God Blessing All of Creation
From Nicolaus de Lyra Postilla in Bibliam
c. 1500
Illuminated manuscript
f.001, MS 0052

Nicholas of Lyra (French: Nicolas de Lyre) (c. 1270–October 1349), or Nicolaus Lyranus, a Franciscan teacher, was among the most influential practitioners of Biblical exegesis in the Middle Ages. 

Born into a Jewish family, Nicholas of Lyra received baptism and became a Catholic Christian. In 1291 he entered the Franciscan order, in the convent of Verneuil-sur-Avre . 

He was a doctor at the Sorbonne by 1309 and ten years later was appointed the head of all Franciscans in France. 

His major work, Postillae perpetuae in universam S. Scripturam, was the first printed commentary on the Bible. 

Postilla litteralis super Bibliam (1322-31) was, after the twelfth-century Glossa ordinaria, the most widely copied and disseminated of all medieval Bible commentaries . 

In Nicholas's own time and for centuries afterward, the Postilla served as a key reference work for scholars who wished to establish the literal sense of a passage and who wanted information on how Jews interpreted particular passages within the Hebrew Bible.

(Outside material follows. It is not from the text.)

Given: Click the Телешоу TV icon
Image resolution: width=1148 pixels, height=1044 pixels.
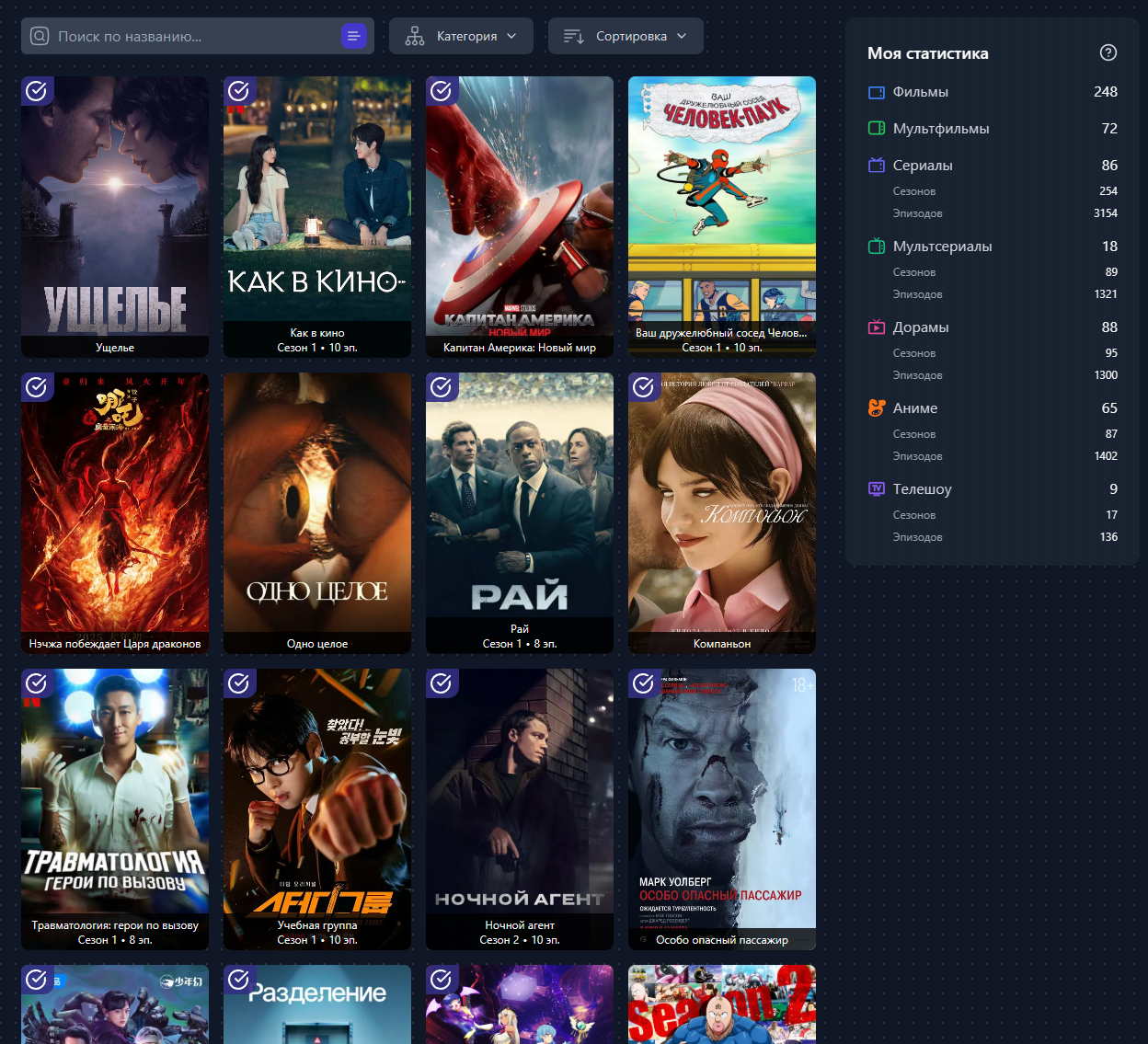Looking at the screenshot, I should (877, 489).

His knowledge of Jewish tradition was drawn from Rashi, whom he transcribes almost word for word, and who also was an advocate of literal exegesis ("peshaṭ").


In his Preface to the Report of the Pontifical Biblical Commission entitled The Jewish People and their Sacred Scriptures in the Christian Bible (2001), the then Prefect of the Congregation of the Faith Joseph Cardinal Ratzinger wrote:
"It is clear that a Christian rejection of the Old Testament would not only put an end to Christianity itself as indicated above, but, in addition, would prevent the fostering of positive relations between Christians and Jews, precisely because they would lack common ground. 
In the light of what has happened, what ought to emerge now is a new respect for the Jewish interpretation of the Old Testament. 
On this subject, the Document says two things. 
First it declares that “the Jewish reading of the Bible is a possible one, in continuity with the Jewish Scriptures of the Second Temple period, a reading analogous to the Christian reading, which developed in parallel fashion” (no. 22). It adds that Christians can learn a great deal from a Jewish exegesis practised for more than 2000 years; in return, Christians may hope that Jews can profit from Christian exegetical research (ibid.). 
I think this analysis will prove useful for the pursuit of Judeo-Christian dialogue, as well as for the interior formation of Christian consciousness."